[Stored data entries]
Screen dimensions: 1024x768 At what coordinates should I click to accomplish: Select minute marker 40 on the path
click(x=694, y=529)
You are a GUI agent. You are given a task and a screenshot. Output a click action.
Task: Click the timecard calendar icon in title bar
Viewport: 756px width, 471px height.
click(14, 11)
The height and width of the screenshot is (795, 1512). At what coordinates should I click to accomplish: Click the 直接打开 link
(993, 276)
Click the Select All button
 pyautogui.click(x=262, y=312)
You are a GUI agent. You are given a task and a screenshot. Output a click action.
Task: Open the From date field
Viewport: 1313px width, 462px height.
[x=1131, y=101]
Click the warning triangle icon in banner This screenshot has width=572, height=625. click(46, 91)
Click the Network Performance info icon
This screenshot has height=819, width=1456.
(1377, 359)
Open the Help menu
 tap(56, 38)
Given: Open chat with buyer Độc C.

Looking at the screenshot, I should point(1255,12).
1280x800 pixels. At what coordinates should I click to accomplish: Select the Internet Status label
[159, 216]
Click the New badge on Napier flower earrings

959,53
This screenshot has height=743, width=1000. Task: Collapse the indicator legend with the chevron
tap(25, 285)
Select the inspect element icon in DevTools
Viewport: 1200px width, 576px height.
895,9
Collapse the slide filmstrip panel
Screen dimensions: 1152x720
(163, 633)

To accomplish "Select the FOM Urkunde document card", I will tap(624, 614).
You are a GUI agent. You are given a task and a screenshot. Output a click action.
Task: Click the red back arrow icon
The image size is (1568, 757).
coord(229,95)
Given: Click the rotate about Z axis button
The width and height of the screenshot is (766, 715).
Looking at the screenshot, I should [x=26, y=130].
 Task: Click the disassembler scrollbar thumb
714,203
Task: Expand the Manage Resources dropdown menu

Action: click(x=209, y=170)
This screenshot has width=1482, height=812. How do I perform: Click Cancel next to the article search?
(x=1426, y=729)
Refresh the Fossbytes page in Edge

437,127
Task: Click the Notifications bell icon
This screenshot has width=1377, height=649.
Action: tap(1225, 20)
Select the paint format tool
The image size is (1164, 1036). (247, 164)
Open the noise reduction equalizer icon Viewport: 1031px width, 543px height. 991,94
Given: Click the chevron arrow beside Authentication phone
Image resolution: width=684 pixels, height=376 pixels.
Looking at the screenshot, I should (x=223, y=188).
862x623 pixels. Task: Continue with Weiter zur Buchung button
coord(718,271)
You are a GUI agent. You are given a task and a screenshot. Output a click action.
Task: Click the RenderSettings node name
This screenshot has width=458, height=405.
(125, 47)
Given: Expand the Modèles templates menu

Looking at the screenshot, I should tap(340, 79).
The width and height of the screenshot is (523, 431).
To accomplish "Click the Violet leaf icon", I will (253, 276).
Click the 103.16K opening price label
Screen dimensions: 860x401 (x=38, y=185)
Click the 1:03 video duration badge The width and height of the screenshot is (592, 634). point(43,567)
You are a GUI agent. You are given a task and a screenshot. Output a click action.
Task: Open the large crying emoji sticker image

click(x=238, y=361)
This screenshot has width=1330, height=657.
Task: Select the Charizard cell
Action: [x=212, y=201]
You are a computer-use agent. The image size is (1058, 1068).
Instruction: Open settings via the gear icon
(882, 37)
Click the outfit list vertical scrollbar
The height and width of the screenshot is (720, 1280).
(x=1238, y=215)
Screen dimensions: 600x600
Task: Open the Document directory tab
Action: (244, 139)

**TASK BRIEF:**
Return all of the data above, keeping every line exactly as it appears.

**REPLY:**
Screen dimensions: 1024x768 At what coordinates should I click to accomplish: Select minute marker 40 on the path
click(x=694, y=529)
You are a GUI agent. You are given a task and a screenshot. Output a click action.
Task: Click the timecard calendar icon in title bar
Viewport: 756px width, 471px height.
click(14, 11)
The height and width of the screenshot is (795, 1512). At what coordinates should I click to accomplish: Click the 直接打开 link
(993, 276)
Click the Select All button
 pyautogui.click(x=262, y=312)
You are a GUI agent. You are given a task and a screenshot. Output a click action.
Task: Open the From date field
Viewport: 1313px width, 462px height.
[x=1131, y=101]
Click the warning triangle icon in banner This screenshot has width=572, height=625. click(46, 91)
Click the Network Performance info icon
This screenshot has height=819, width=1456.
(1377, 359)
Open the Help menu
 tap(56, 38)
Given: Open chat with buyer Độc C.

Looking at the screenshot, I should point(1255,12).
1280x800 pixels. At what coordinates should I click to accomplish: Select the Internet Status label
[159, 216]
Click the New badge on Napier flower earrings

959,53
This screenshot has height=743, width=1000. Task: Collapse the indicator legend with the chevron
tap(25, 285)
Select the inspect element icon in DevTools
Viewport: 1200px width, 576px height.
895,9
Collapse the slide filmstrip panel
Screen dimensions: 1152x720
(163, 633)

To accomplish "Select the FOM Urkunde document card", I will tap(624, 614).
You are a GUI agent. You are given a task and a screenshot. Output a click action.
Task: Click the red back arrow icon
The image size is (1568, 757).
coord(229,95)
Given: Click the rotate about Z axis button
The width and height of the screenshot is (766, 715).
Looking at the screenshot, I should [x=26, y=130].
 Task: Click the disassembler scrollbar thumb
714,203
Task: Expand the Manage Resources dropdown menu

Action: click(x=209, y=170)
This screenshot has width=1482, height=812. How do I perform: Click Cancel next to the article search?
(x=1426, y=729)
Refresh the Fossbytes page in Edge

437,127
Task: Click the Notifications bell icon
This screenshot has width=1377, height=649.
Action: tap(1225, 20)
Select the paint format tool
The image size is (1164, 1036). (247, 164)
Open the noise reduction equalizer icon Viewport: 1031px width, 543px height. 991,94
Given: Click the chevron arrow beside Authentication phone
Image resolution: width=684 pixels, height=376 pixels.
Looking at the screenshot, I should (x=223, y=188).
862x623 pixels. Task: Continue with Weiter zur Buchung button
coord(718,271)
You are a GUI agent. You are given a task and a screenshot. Output a click action.
Task: Click the RenderSettings node name
This screenshot has width=458, height=405.
(125, 47)
Given: Expand the Modèles templates menu

Looking at the screenshot, I should tap(340, 79).
The width and height of the screenshot is (523, 431).
To accomplish "Click the Violet leaf icon", I will (253, 276).
Click the 103.16K opening price label
Screen dimensions: 860x401 (x=38, y=185)
Click the 1:03 video duration badge The width and height of the screenshot is (592, 634). point(43,567)
You are a GUI agent. You are given a task and a screenshot. Output a click action.
Task: Open the large crying emoji sticker image

click(x=238, y=361)
This screenshot has width=1330, height=657.
Task: Select the Charizard cell
Action: [x=212, y=201]
You are a computer-use agent. The image size is (1058, 1068).
Instruction: Open settings via the gear icon
(882, 37)
Click the outfit list vertical scrollbar
The height and width of the screenshot is (720, 1280).
(x=1238, y=215)
Screen dimensions: 600x600
Task: Open the Document directory tab
Action: (244, 139)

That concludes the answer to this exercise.